● Extracted material
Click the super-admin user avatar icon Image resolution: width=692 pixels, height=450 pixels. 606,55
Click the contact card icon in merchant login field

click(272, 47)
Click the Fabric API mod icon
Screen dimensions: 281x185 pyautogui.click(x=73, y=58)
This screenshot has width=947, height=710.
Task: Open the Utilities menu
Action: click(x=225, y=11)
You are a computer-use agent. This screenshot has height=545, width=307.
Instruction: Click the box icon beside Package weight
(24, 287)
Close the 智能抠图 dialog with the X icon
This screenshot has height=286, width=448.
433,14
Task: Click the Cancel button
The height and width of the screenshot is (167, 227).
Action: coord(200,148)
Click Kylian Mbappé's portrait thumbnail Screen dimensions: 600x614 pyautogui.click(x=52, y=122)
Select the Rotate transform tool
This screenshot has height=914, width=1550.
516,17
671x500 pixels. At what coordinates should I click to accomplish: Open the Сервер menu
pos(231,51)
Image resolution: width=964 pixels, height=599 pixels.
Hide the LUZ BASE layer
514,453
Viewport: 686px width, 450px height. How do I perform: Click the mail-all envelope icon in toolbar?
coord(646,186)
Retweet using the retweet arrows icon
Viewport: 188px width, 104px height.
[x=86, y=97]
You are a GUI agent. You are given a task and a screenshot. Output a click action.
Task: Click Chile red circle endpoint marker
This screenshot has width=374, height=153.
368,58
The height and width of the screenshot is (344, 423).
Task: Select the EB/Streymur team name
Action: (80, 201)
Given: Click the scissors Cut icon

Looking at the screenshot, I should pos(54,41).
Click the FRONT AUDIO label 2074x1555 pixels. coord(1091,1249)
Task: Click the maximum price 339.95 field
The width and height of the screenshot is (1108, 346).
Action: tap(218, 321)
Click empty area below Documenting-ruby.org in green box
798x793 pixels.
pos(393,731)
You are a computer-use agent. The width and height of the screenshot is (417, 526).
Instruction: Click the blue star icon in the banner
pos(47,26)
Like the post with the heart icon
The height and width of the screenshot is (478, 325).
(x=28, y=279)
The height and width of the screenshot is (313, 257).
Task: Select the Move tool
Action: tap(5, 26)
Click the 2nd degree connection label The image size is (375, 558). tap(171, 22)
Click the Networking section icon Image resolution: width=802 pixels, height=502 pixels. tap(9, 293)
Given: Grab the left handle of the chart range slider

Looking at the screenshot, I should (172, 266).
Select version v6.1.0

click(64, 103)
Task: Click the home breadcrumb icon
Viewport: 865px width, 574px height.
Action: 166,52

● Directions
From the first line to the last, retype the records exactly as they stand above.

● Answer box
Click the super-admin user avatar icon Image resolution: width=692 pixels, height=450 pixels. 606,55
Click the contact card icon in merchant login field

click(272, 47)
Click the Fabric API mod icon
Screen dimensions: 281x185 pyautogui.click(x=73, y=58)
This screenshot has width=947, height=710.
Task: Open the Utilities menu
Action: click(x=225, y=11)
You are a computer-use agent. This screenshot has height=545, width=307.
Instruction: Click the box icon beside Package weight
(24, 287)
Close the 智能抠图 dialog with the X icon
This screenshot has height=286, width=448.
433,14
Task: Click the Cancel button
The height and width of the screenshot is (167, 227).
Action: coord(200,148)
Click Kylian Mbappé's portrait thumbnail Screen dimensions: 600x614 pyautogui.click(x=52, y=122)
Select the Rotate transform tool
This screenshot has height=914, width=1550.
516,17
671x500 pixels. At what coordinates should I click to accomplish: Open the Сервер menu
pos(231,51)
Image resolution: width=964 pixels, height=599 pixels.
Hide the LUZ BASE layer
514,453
Viewport: 686px width, 450px height. How do I perform: Click the mail-all envelope icon in toolbar?
coord(646,186)
Retweet using the retweet arrows icon
Viewport: 188px width, 104px height.
[x=86, y=97]
You are a GUI agent. You are given a task and a screenshot. Output a click action.
Task: Click Chile red circle endpoint marker
This screenshot has width=374, height=153.
368,58
The height and width of the screenshot is (344, 423).
Task: Select the EB/Streymur team name
Action: (80, 201)
Given: Click the scissors Cut icon

Looking at the screenshot, I should pos(54,41).
Click the FRONT AUDIO label 2074x1555 pixels. coord(1091,1249)
Task: Click the maximum price 339.95 field
The width and height of the screenshot is (1108, 346).
Action: tap(218, 321)
Click empty area below Documenting-ruby.org in green box
798x793 pixels.
pos(393,731)
You are a computer-use agent. The width and height of the screenshot is (417, 526).
Instruction: Click the blue star icon in the banner
pos(47,26)
Like the post with the heart icon
The height and width of the screenshot is (478, 325).
(x=28, y=279)
The height and width of the screenshot is (313, 257).
Task: Select the Move tool
Action: tap(5, 26)
Click the 2nd degree connection label The image size is (375, 558). tap(171, 22)
Click the Networking section icon Image resolution: width=802 pixels, height=502 pixels. tap(9, 293)
Given: Grab the left handle of the chart range slider

Looking at the screenshot, I should (172, 266).
Select version v6.1.0

click(64, 103)
Task: Click the home breadcrumb icon
Viewport: 865px width, 574px height.
Action: 166,52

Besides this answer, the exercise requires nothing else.